Work instructions - Quote the Hudi connector page below in full, word for word.

Document segment -
========
Hudi connector - E-MapReduce - Alibaba Cloud Documentation Center

Hudi is a data lake framework that allows you to update and delete data in Hadoop compatible file systems. Hudi also allows you to consume changed data. E-MapReduce (EMR) Trino integrates related JAR packages into the independent Hudi component. You can use the EMR Hudi connector to query data in Copy on Write and Merge on Read tables.

Background information

For more information about EMR Hudi, see Hudi.

Prerequisites

A DataLake cluster or Hadoop cluster is created, and the Presto service is selected. For more information, see Create a cluster.

Limits

Only DataLake clusters of all versions and Hadoop clusters of EMR V3.38.0 and later versions support the Hudi connector.
For Copy on Write tables, the Hudi connector can query only snapshots of the tables.
For Merge on Read tables, the Hudi connector can query snapshots and read optimization results of the tables only in some specific scenarios. Exercise caution when you use the Hudi connector for the queries in the production environment.
Incremental queries are not supported.

Configure the Hudi connector

Modify the configurations of the Hudi connector. For more information, see Modify the configurations of a built-in connector.

Use Hive metadata

To view the default configurations of the Hudi connector, perform the following steps: In the EMR console, go to the Configure tab of the Trino service page. On the Configure tab, click the hudi.properties tab. Modify the parameters that are described in the following table based on your business requirements.
========
Record extracts -
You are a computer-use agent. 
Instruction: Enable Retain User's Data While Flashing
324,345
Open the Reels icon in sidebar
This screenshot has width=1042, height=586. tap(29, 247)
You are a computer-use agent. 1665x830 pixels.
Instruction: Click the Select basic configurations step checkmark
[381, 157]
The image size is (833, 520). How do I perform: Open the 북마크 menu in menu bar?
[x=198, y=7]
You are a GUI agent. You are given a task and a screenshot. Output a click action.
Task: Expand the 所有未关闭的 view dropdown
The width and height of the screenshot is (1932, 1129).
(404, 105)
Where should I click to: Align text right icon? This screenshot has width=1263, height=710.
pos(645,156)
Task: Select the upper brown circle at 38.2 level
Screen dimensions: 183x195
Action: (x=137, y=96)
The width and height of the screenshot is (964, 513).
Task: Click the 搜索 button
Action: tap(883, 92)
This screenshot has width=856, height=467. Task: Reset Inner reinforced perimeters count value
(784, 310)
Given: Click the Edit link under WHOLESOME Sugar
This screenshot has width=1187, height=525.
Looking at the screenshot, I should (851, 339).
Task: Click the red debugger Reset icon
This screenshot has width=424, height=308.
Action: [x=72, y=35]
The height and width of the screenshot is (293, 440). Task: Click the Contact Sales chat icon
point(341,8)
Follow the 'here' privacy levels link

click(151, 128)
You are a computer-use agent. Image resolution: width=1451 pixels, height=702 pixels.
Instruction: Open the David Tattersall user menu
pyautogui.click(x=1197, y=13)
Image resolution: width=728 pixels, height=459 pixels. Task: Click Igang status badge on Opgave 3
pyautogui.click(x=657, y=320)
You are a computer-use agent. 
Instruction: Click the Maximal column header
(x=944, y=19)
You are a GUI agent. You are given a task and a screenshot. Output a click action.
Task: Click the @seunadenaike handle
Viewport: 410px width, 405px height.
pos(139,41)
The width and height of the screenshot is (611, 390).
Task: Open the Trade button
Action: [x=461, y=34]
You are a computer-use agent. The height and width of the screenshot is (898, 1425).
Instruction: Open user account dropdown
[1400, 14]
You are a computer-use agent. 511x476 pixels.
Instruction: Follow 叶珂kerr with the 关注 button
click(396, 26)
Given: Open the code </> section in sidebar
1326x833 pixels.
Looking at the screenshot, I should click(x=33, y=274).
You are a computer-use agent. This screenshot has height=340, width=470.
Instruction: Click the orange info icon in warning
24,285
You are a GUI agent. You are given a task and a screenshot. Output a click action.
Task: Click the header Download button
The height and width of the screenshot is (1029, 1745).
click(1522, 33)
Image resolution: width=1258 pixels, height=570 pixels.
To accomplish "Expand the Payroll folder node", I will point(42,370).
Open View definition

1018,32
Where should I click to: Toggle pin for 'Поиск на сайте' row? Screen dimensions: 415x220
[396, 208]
========
Exercise output -
Hudi connector - E-MapReduce - Alibaba Cloud Documentation Center

Hudi is a data lake framework that allows you to update and delete data in Hadoop compatible file systems. Hudi also allows you to consume changed data. E-MapReduce (EMR) Trino integrates related JAR packages into the independent Hudi component. You can use the EMR Hudi connector to query data in Copy on Write and Merge on Read tables.

Background information

For more information about EMR Hudi, see Hudi.

Prerequisites

A DataLake cluster or Hadoop cluster is created, and the Presto service is selected. For more information, see Create a cluster.

Limits

Only DataLake clusters of all versions and Hadoop clusters of EMR V3.38.0 and later versions support the Hudi connector.
For Copy on Write tables, the Hudi connector can query only snapshots of the tables.
For Merge on Read tables, the Hudi connector can query snapshots and read optimization results of the tables only in some specific scenarios. Exercise caution when you use the Hudi connector for the queries in the production environment.
Incremental queries are not supported.

Configure the Hudi connector

Modify the configurations of the Hudi connector. For more information, see Modify the configurations of a built-in connector.

Use Hive metadata

To view the default configurations of the Hudi connector, perform the following steps: In the EMR console, go to the Configure tab of the Trino service page. On the Configure tab, click the hudi.properties tab. Modify the parameters that are described in the following table based on your business requirements.